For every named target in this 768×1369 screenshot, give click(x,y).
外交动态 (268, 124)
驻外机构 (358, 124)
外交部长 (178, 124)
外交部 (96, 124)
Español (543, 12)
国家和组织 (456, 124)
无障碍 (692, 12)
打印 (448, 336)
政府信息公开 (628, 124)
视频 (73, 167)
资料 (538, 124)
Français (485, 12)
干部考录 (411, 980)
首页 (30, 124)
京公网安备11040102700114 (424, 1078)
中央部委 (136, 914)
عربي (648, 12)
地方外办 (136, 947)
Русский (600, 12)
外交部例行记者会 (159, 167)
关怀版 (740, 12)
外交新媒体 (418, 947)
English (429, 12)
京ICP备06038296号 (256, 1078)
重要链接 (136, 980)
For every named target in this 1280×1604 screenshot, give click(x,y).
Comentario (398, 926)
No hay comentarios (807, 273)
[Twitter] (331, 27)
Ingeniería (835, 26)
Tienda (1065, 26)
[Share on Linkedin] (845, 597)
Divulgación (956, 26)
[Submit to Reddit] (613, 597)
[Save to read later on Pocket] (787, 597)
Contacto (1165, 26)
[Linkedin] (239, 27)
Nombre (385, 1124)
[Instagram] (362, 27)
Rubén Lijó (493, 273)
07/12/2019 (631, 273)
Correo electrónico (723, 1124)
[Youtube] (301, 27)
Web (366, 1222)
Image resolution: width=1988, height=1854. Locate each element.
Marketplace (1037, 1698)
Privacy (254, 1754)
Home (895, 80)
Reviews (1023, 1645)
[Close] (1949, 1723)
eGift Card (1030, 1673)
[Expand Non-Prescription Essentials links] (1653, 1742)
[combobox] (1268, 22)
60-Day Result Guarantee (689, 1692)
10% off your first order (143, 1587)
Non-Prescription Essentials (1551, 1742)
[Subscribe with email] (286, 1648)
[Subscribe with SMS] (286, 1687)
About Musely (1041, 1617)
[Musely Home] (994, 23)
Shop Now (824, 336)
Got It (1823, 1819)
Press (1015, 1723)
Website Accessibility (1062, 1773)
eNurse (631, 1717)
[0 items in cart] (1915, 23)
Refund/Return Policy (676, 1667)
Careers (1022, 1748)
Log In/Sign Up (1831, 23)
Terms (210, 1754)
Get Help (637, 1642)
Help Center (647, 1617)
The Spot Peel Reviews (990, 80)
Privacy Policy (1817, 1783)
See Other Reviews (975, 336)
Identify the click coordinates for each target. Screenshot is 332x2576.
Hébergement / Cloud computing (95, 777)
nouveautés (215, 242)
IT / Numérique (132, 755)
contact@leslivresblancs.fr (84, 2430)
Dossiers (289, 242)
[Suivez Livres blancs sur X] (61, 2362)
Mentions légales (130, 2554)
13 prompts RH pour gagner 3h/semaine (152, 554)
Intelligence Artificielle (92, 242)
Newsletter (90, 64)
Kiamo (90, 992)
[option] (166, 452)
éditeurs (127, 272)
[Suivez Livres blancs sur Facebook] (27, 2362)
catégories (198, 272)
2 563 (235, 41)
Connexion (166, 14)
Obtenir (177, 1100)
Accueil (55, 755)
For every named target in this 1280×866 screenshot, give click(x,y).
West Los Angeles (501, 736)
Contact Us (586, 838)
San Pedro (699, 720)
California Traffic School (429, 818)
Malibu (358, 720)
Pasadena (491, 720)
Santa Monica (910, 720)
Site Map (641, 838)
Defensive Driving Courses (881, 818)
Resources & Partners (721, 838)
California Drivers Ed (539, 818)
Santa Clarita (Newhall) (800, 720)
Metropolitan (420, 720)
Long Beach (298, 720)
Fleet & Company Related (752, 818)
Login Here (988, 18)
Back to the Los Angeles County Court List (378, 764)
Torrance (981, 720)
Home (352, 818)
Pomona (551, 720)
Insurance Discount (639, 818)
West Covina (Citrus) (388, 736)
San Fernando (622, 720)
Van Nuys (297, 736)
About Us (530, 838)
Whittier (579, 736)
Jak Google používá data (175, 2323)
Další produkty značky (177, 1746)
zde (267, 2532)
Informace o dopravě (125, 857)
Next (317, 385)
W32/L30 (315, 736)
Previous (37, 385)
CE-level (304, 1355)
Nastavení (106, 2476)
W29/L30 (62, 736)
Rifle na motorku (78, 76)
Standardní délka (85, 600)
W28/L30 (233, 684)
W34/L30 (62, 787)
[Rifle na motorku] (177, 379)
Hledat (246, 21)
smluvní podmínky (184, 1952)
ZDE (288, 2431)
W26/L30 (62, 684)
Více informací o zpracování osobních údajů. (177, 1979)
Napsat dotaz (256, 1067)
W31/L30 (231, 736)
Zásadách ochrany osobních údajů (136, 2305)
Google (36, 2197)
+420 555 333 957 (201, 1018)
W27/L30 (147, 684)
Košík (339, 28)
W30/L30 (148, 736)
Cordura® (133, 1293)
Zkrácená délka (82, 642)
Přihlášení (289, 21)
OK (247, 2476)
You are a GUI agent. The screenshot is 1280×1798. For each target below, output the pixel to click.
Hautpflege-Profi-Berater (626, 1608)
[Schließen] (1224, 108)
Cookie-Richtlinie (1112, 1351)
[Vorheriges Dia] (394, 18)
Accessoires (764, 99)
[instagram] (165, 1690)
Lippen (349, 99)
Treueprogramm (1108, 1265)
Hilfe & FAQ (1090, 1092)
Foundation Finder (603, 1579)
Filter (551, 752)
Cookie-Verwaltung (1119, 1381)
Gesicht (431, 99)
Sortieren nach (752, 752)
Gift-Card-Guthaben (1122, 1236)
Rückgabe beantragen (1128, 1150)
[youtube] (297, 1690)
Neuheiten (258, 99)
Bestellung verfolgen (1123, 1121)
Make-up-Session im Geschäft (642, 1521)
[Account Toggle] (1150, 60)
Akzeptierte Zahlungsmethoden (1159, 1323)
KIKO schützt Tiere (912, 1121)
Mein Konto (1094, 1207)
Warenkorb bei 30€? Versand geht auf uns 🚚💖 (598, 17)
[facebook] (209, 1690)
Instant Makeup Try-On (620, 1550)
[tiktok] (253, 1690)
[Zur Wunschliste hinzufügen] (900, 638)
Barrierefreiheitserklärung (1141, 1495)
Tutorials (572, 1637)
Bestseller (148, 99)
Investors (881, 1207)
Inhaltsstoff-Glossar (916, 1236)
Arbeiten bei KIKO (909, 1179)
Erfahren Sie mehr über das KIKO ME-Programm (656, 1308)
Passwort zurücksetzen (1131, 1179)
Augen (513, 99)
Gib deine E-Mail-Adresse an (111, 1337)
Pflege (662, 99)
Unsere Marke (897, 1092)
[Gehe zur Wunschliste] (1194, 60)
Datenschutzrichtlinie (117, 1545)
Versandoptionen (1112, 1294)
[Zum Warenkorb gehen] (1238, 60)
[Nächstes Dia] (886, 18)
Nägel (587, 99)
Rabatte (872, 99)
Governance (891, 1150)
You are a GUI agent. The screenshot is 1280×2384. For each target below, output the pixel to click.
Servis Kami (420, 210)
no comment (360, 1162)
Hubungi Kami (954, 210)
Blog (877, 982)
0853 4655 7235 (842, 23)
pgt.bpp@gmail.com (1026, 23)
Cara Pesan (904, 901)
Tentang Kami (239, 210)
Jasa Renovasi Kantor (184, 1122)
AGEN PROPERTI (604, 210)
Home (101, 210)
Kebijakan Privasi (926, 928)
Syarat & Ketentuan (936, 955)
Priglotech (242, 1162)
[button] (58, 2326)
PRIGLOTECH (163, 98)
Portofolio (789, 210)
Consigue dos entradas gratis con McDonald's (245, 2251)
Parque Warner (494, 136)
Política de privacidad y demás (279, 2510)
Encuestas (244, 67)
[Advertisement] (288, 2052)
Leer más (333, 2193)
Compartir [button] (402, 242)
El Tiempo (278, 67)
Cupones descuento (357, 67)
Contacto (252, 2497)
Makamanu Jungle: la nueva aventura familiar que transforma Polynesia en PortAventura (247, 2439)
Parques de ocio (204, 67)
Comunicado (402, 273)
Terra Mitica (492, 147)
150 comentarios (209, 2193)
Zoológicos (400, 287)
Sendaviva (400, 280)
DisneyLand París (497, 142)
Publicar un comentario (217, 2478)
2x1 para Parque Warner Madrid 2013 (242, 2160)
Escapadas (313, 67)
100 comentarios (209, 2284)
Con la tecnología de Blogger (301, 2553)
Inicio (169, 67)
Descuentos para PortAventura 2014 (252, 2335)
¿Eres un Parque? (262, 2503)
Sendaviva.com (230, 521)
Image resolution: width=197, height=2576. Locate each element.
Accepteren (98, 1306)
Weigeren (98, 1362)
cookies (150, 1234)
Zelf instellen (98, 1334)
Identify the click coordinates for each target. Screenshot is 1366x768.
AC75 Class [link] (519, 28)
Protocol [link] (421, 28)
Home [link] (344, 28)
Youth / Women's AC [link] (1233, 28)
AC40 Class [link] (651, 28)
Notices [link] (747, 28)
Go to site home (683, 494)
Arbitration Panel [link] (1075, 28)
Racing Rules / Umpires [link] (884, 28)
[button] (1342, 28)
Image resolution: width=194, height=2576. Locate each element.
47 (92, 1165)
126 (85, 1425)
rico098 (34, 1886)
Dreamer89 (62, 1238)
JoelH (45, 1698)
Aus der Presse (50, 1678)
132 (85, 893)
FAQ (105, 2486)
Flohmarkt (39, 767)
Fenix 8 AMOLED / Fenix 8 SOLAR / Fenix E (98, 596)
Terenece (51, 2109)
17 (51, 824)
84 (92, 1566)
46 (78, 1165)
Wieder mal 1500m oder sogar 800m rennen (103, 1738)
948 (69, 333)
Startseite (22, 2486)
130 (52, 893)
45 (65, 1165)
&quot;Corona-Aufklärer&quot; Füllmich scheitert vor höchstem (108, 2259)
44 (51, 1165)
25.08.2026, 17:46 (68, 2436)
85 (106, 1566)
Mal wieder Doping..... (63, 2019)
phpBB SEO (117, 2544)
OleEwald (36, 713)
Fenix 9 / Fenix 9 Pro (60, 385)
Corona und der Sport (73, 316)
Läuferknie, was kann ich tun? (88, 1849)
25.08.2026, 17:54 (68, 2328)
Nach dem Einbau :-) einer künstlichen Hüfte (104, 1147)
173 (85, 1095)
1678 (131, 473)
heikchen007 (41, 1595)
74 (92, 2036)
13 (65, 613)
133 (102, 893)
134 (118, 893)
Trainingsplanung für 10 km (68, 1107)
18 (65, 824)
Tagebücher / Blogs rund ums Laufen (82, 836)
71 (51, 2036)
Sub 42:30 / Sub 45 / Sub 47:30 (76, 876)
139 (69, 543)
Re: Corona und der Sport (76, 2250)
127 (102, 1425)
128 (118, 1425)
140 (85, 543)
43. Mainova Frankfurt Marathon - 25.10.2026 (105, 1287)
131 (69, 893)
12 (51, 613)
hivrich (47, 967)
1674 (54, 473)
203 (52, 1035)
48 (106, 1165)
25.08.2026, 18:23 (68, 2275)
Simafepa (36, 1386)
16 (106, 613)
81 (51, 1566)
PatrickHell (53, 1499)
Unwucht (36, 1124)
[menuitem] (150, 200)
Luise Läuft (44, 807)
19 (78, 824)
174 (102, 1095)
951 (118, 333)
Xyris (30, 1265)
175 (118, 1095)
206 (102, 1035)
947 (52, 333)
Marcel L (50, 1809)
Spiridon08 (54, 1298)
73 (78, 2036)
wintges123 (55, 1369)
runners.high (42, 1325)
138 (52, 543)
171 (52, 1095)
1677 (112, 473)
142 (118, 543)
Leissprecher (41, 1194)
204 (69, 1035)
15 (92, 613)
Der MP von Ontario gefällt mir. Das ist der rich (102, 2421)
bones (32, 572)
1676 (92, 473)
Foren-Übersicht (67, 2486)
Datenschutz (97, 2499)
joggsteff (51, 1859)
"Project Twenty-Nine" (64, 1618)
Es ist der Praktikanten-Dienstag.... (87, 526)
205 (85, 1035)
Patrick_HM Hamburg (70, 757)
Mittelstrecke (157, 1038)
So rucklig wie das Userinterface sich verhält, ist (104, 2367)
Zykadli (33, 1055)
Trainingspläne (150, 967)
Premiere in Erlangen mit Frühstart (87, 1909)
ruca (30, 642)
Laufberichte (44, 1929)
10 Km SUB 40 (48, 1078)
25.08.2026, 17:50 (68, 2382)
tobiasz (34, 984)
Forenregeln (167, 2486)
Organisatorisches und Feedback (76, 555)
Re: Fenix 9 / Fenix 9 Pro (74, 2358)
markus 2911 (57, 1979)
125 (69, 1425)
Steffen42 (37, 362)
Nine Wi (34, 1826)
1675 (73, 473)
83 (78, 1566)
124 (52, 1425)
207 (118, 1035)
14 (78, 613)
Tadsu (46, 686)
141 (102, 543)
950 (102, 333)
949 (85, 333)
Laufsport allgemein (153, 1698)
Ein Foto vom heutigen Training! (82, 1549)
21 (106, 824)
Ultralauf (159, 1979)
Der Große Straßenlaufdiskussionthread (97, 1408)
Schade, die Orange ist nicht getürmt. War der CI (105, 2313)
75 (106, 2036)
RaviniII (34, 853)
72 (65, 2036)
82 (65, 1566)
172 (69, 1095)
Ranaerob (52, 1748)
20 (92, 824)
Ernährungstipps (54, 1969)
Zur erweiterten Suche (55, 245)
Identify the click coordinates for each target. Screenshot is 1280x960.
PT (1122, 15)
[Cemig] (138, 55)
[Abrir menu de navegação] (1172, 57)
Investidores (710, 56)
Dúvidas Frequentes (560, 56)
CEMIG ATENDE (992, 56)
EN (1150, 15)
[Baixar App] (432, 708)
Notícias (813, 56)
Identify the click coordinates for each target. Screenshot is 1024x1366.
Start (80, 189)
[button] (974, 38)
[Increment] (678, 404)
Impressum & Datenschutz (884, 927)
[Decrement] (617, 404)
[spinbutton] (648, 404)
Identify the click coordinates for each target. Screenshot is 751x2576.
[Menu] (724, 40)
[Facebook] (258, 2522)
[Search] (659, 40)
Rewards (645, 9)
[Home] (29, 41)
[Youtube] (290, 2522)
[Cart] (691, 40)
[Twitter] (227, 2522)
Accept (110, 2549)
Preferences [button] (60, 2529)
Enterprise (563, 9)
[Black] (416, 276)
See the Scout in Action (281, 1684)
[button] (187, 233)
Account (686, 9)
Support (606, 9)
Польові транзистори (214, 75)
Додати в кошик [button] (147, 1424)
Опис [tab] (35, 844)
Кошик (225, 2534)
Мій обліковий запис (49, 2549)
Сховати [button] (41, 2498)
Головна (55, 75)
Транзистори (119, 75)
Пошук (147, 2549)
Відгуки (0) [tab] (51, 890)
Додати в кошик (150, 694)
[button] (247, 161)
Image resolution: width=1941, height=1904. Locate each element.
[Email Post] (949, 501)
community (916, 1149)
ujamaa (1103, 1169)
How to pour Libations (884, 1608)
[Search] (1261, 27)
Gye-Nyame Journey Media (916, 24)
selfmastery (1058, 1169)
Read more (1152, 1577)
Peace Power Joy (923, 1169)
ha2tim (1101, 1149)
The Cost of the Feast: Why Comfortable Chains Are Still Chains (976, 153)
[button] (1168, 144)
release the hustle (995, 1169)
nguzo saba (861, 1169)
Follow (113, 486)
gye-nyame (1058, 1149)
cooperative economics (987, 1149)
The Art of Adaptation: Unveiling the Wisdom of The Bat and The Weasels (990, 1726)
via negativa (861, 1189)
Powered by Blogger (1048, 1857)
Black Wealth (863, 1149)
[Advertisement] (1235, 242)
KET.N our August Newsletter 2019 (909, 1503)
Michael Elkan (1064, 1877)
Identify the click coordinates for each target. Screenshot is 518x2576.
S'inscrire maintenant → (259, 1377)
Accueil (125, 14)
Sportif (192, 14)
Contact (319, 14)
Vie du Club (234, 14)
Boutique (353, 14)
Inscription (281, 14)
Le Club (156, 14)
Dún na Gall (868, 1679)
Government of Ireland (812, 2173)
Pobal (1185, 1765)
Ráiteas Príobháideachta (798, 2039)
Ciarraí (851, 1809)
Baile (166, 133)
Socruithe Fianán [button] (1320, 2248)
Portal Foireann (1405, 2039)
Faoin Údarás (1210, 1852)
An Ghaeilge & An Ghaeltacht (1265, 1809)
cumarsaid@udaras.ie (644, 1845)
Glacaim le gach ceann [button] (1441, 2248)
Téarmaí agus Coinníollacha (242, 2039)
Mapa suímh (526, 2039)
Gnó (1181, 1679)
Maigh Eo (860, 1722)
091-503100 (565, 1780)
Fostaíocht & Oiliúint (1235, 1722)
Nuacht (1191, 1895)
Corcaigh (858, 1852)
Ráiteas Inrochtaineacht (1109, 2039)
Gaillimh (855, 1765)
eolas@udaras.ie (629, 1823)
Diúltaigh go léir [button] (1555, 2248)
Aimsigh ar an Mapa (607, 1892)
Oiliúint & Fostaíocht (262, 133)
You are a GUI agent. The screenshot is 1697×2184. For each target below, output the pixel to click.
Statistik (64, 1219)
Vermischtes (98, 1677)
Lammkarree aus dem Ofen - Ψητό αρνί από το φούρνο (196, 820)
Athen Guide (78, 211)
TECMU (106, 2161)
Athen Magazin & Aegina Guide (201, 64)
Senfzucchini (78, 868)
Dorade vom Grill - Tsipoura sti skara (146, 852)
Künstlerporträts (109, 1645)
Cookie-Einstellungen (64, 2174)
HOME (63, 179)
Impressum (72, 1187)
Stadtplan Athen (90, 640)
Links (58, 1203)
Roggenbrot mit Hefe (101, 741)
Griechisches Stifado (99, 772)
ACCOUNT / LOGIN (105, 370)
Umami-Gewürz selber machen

* Task details *
With "pixel" as the search string, filter the records and return each line that has it.

* Answer box *
You are a GUI agent. The screenshot is 1280×1798. For each target below, output the pixel to click.
You are a GUI agent. The screenshot is 1280×2384. For each target below, output the pixel to click.
You are a GUI agent. The screenshot is 1697×2184. For each target below, output the pixel to click.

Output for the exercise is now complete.